Records shown section start

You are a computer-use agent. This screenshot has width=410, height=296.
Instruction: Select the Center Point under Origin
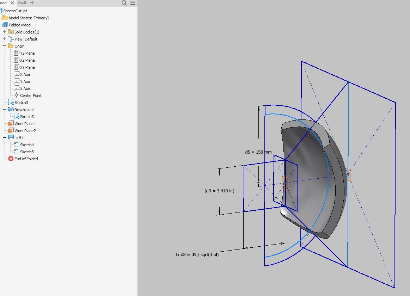tap(31, 95)
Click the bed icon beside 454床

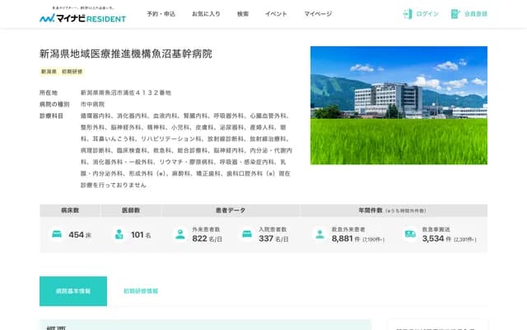(x=57, y=234)
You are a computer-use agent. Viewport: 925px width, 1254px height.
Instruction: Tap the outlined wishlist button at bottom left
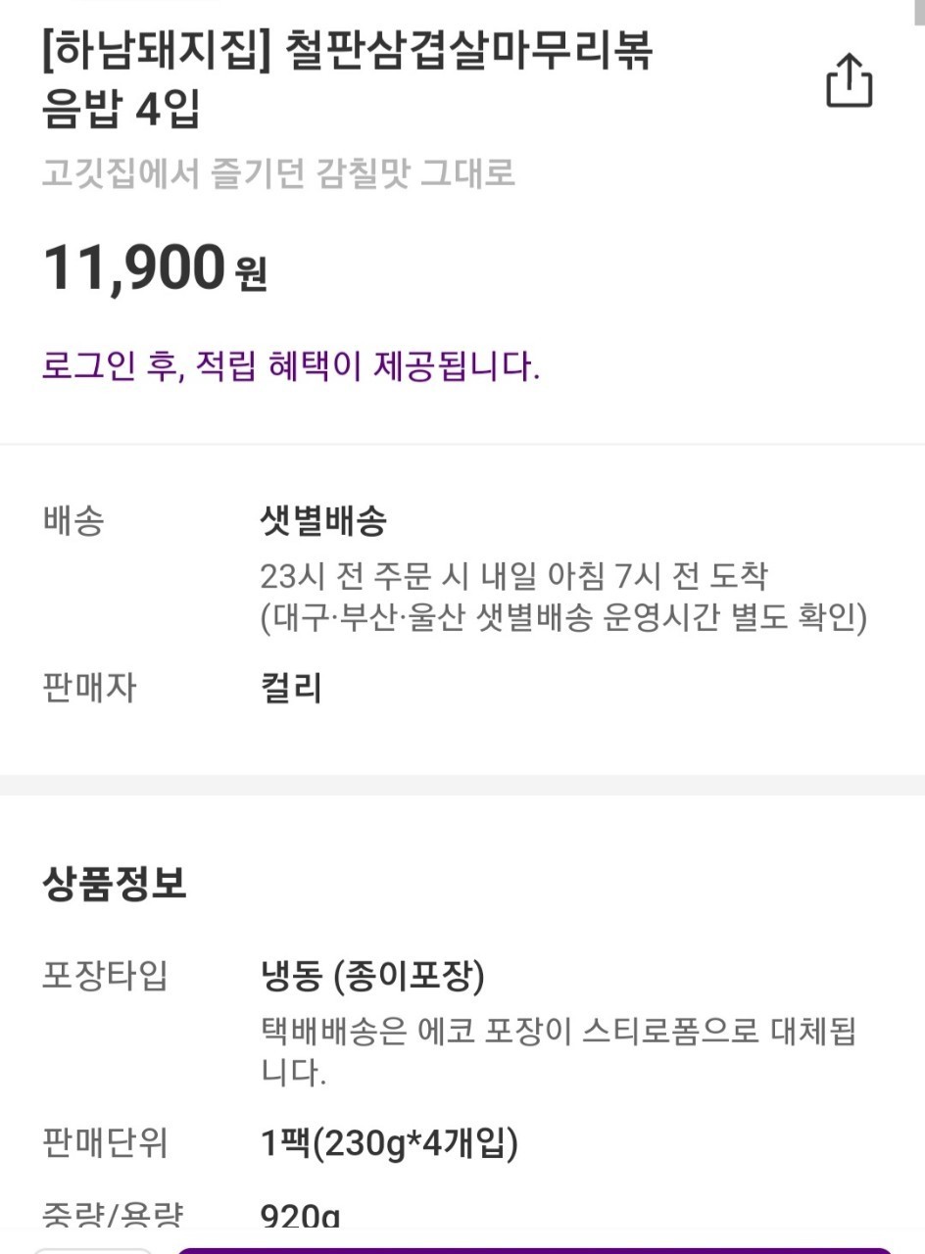(x=92, y=1250)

Records shown section end

[About this exercise]:
Which lines in the listing have the string "computer"? Pick them out and copy them.

[Solution]:
You are a computer-use agent. This screenshot has width=410, height=296.
You are a computer-use agent. Viewport: 925px width, 1254px height.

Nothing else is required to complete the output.